Exercise brief: Produce an exact transcription of the data, with the images left out.

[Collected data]

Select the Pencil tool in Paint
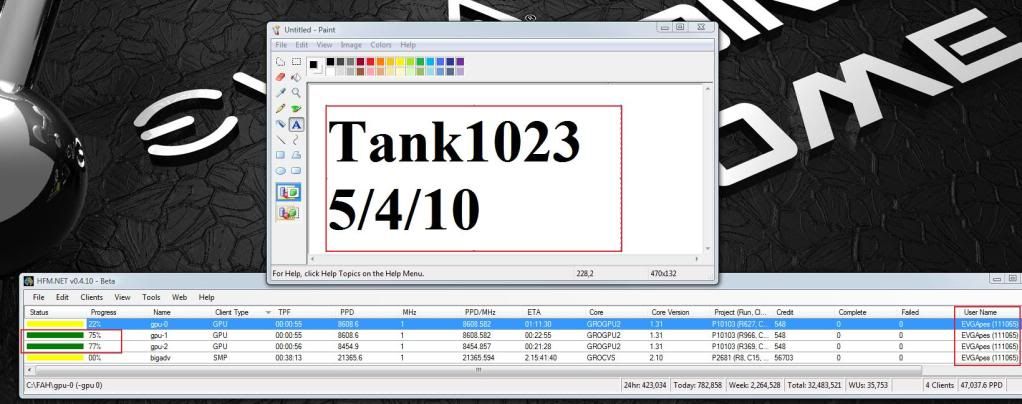Viewport: 1022px width, 404px height. pos(281,108)
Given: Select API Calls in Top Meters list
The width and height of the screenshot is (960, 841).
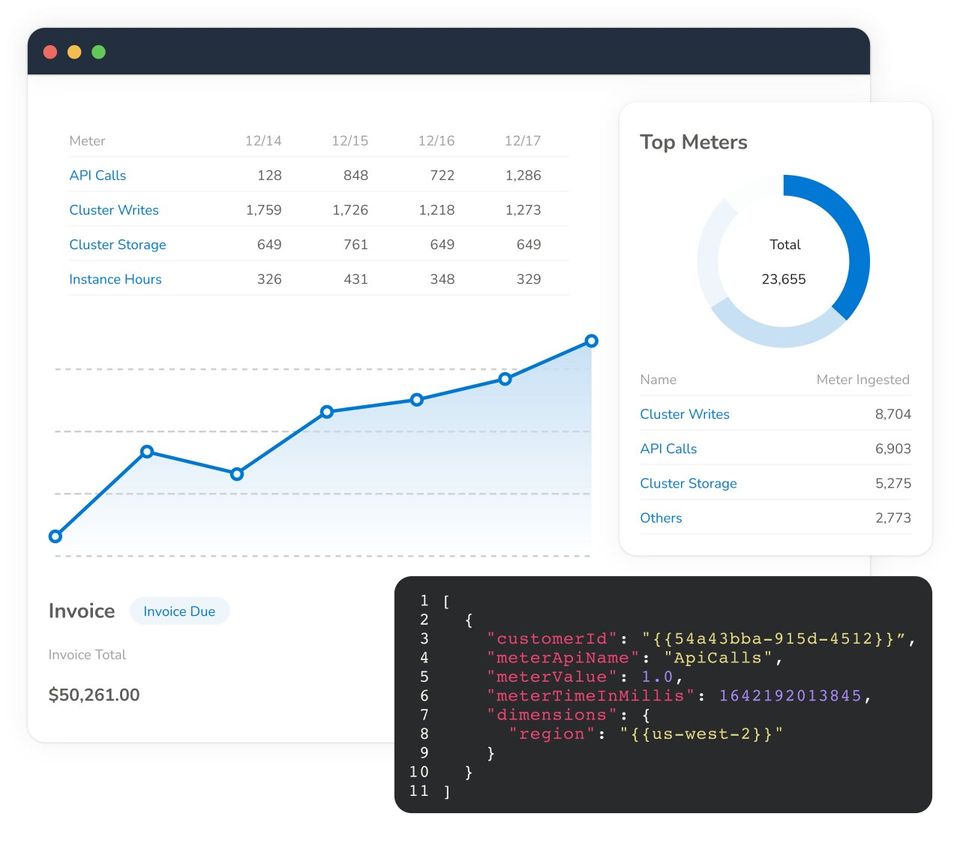Looking at the screenshot, I should tap(668, 449).
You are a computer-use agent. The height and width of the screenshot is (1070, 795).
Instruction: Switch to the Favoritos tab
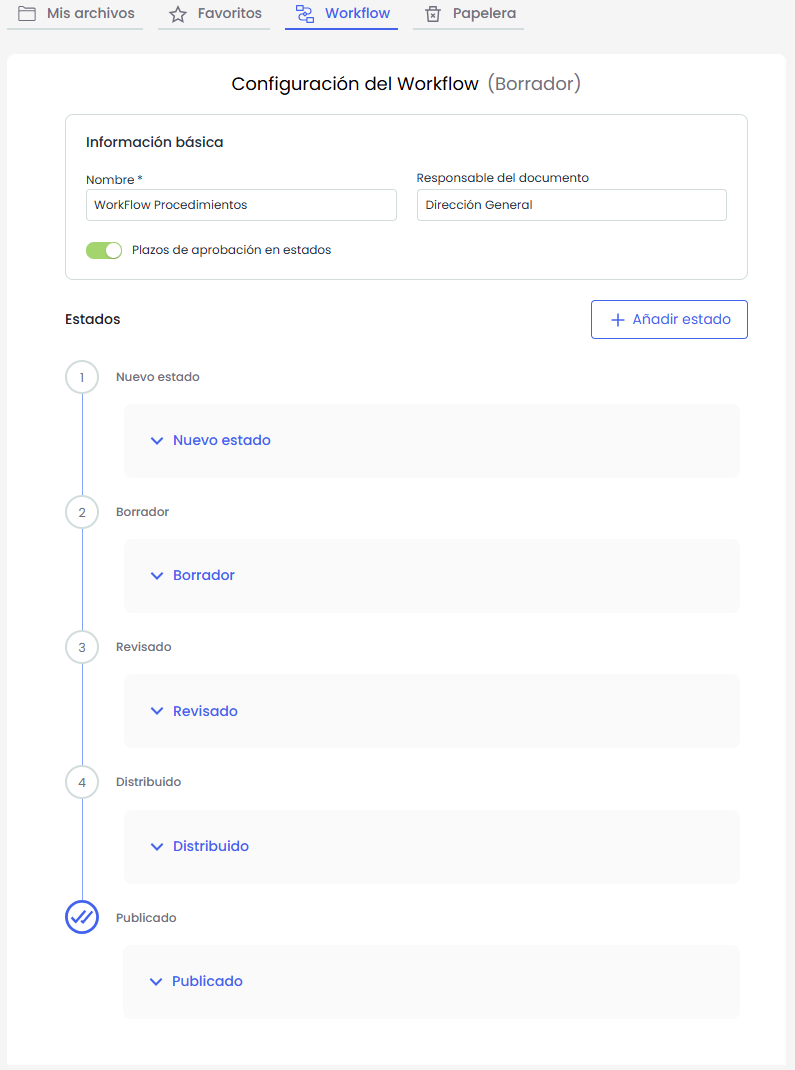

Reply:
Select the Pencil tool in Paint
Viewport: 1022px width, 404px height. pos(281,108)
Given: Select API Calls in Top Meters list
The width and height of the screenshot is (960, 841).
Looking at the screenshot, I should tap(668, 449).
You are a computer-use agent. The height and width of the screenshot is (1070, 795).
Instruction: Switch to the Favoritos tab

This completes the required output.